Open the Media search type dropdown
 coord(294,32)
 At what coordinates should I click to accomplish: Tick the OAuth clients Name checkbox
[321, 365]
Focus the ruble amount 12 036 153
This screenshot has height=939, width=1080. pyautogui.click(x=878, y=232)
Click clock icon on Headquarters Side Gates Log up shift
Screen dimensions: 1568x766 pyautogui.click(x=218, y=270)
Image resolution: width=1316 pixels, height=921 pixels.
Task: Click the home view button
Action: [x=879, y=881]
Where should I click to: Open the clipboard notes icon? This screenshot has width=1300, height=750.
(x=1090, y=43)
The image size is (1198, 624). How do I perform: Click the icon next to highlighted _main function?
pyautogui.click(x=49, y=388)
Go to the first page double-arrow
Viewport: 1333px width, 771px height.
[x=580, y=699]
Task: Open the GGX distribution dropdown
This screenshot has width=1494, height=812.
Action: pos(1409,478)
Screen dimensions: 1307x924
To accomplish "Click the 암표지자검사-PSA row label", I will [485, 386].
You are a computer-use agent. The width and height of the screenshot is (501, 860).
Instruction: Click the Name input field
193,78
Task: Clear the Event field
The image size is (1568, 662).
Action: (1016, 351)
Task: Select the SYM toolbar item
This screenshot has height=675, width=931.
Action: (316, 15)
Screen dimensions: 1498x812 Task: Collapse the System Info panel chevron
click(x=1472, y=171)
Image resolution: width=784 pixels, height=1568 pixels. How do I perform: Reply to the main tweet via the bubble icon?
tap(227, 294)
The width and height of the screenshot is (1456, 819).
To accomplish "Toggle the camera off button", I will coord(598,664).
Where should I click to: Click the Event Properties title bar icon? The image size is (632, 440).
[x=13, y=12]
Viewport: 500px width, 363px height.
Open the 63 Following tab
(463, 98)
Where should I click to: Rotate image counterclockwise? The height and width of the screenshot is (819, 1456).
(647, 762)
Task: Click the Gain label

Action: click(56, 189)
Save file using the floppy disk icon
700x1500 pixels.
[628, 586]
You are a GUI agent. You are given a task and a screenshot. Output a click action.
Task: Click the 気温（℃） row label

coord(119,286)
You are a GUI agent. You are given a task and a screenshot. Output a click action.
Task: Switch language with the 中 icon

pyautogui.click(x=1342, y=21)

◇ ◇ ◇ ◇ ◇ ◇ ◇

- [Short exercise]: Rewrite the part of the material that opens with the line containing "The width and height of the screenshot is (1456, 819)." and runs through the end of the material, keeping every line, requests included, but multiply each coordinate in the answers by 2.3 and round to whole numbers, with halves rounded up. Give only these lines.

- [Answer for the task]:
The width and height of the screenshot is (1456, 819).
To accomplish "Toggle the camera off button", I will coord(1375,1527).
Where should I click to: Click the Event Properties title bar icon? The image size is (632, 440).
[x=30, y=28]
Viewport: 500px width, 363px height.
Open the 63 Following tab
(1065, 225)
Where should I click to: Rotate image counterclockwise? The height and width of the screenshot is (819, 1456).
(1488, 1753)
Task: Click the Gain label

Action: click(129, 435)
Save file using the floppy disk icon
700x1500 pixels.
[1444, 1348]
You are a GUI agent. You are given a task and a screenshot. Output a click action.
Task: Click the 気温（℃） row label

coord(274,658)
You are a GUI agent. You are given a task and a screenshot. Output a click action.
Task: Switch language with the 中 icon

pyautogui.click(x=3087, y=48)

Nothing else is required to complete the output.